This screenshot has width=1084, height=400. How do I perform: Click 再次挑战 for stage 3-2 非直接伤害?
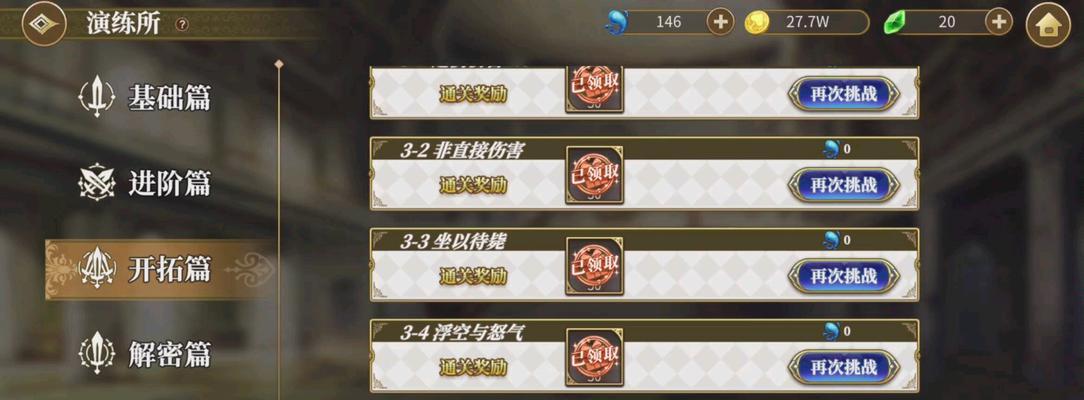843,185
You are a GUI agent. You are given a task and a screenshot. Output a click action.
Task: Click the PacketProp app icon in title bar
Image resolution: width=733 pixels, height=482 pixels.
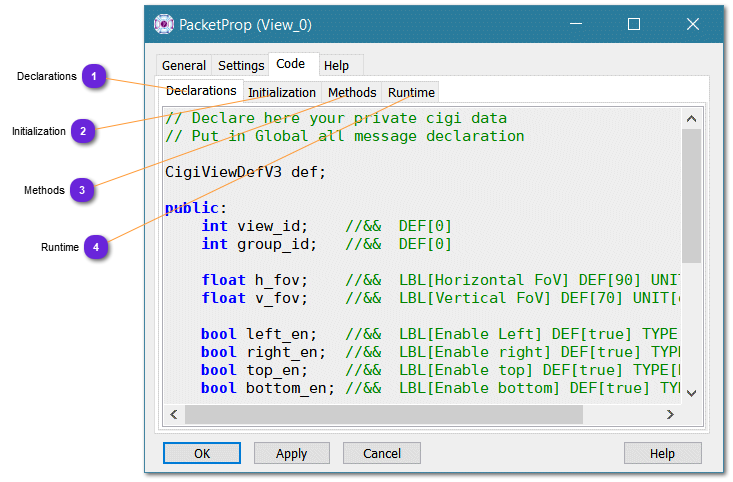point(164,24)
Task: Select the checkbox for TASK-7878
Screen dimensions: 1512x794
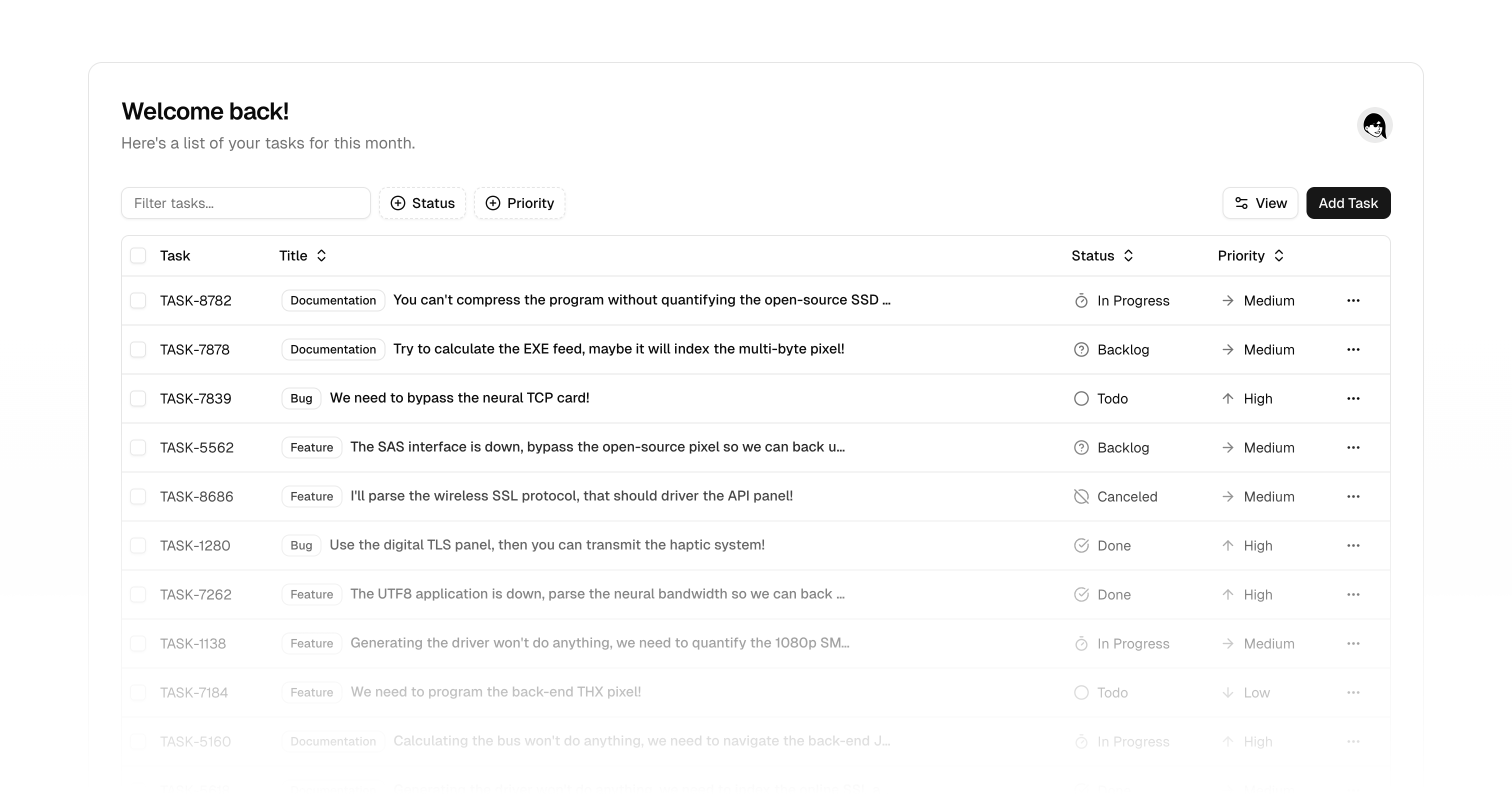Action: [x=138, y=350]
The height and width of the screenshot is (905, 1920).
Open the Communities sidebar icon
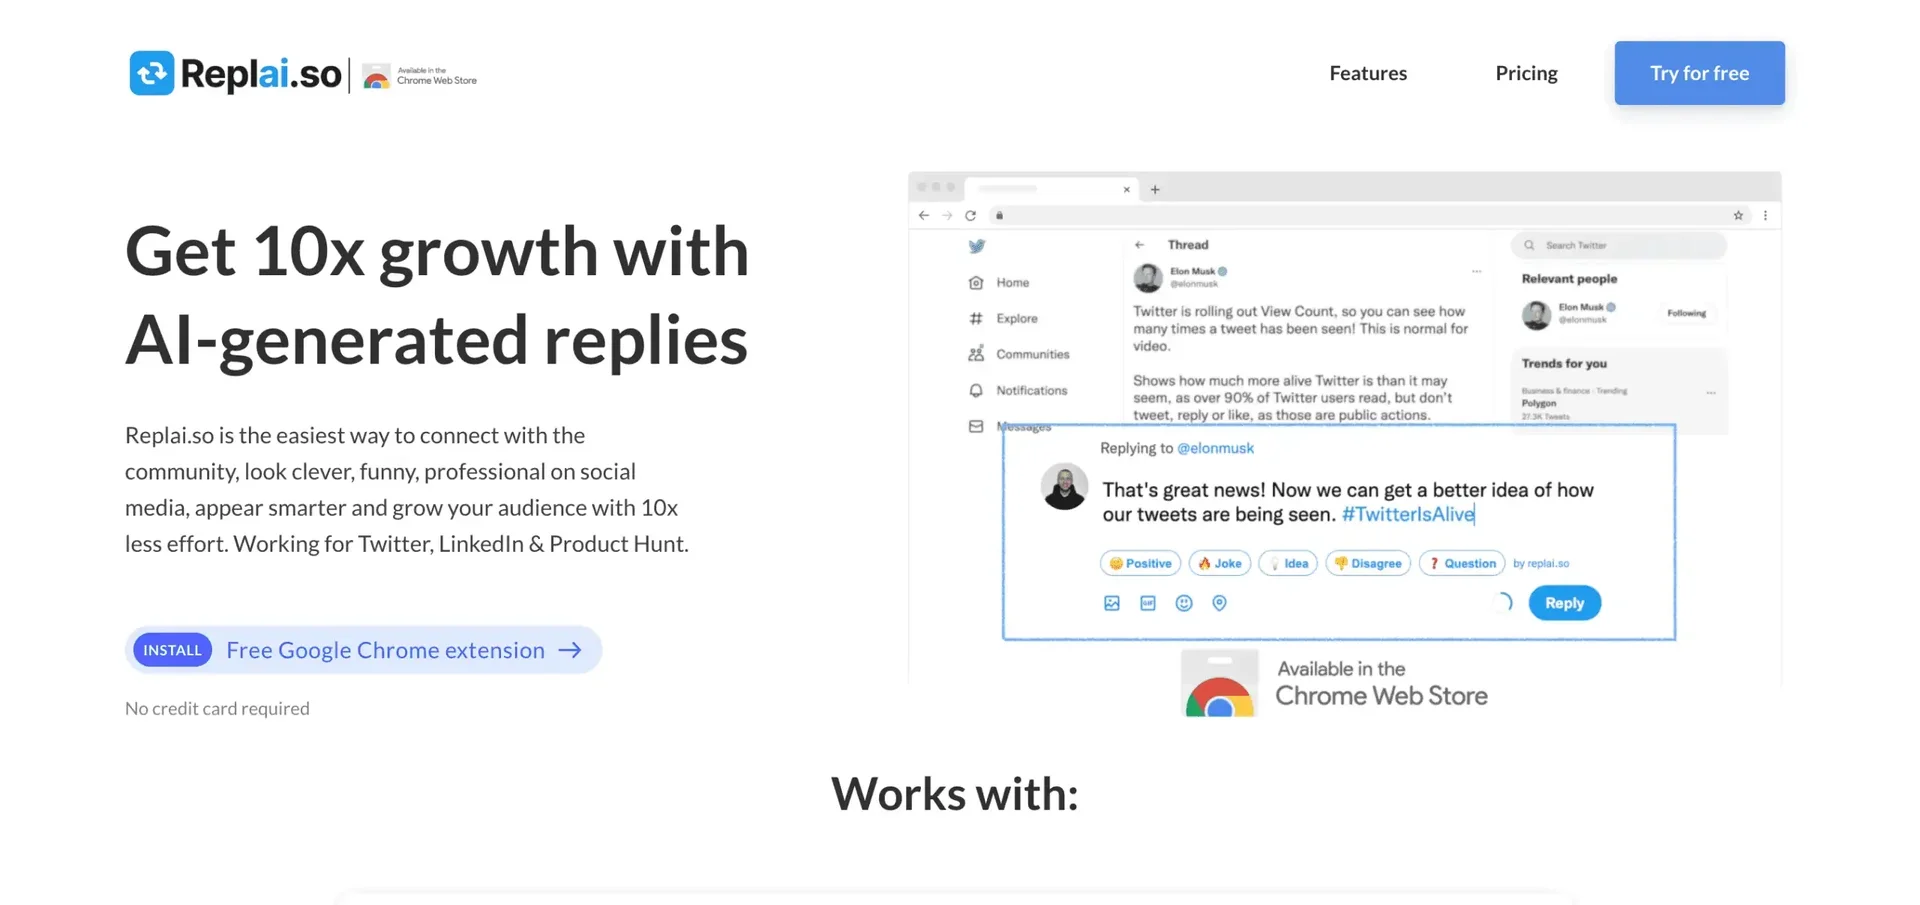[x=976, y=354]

Task instructions >>
Reproduce exactly the lines that run from the line holding "Screen dimensions: 1512x794" through the final line of the entries, and omit every picture.

Written answer >>
Screen dimensions: 1512x794
Action: [x=138, y=350]
The height and width of the screenshot is (905, 1920).
Open the Communities sidebar icon
[x=976, y=354]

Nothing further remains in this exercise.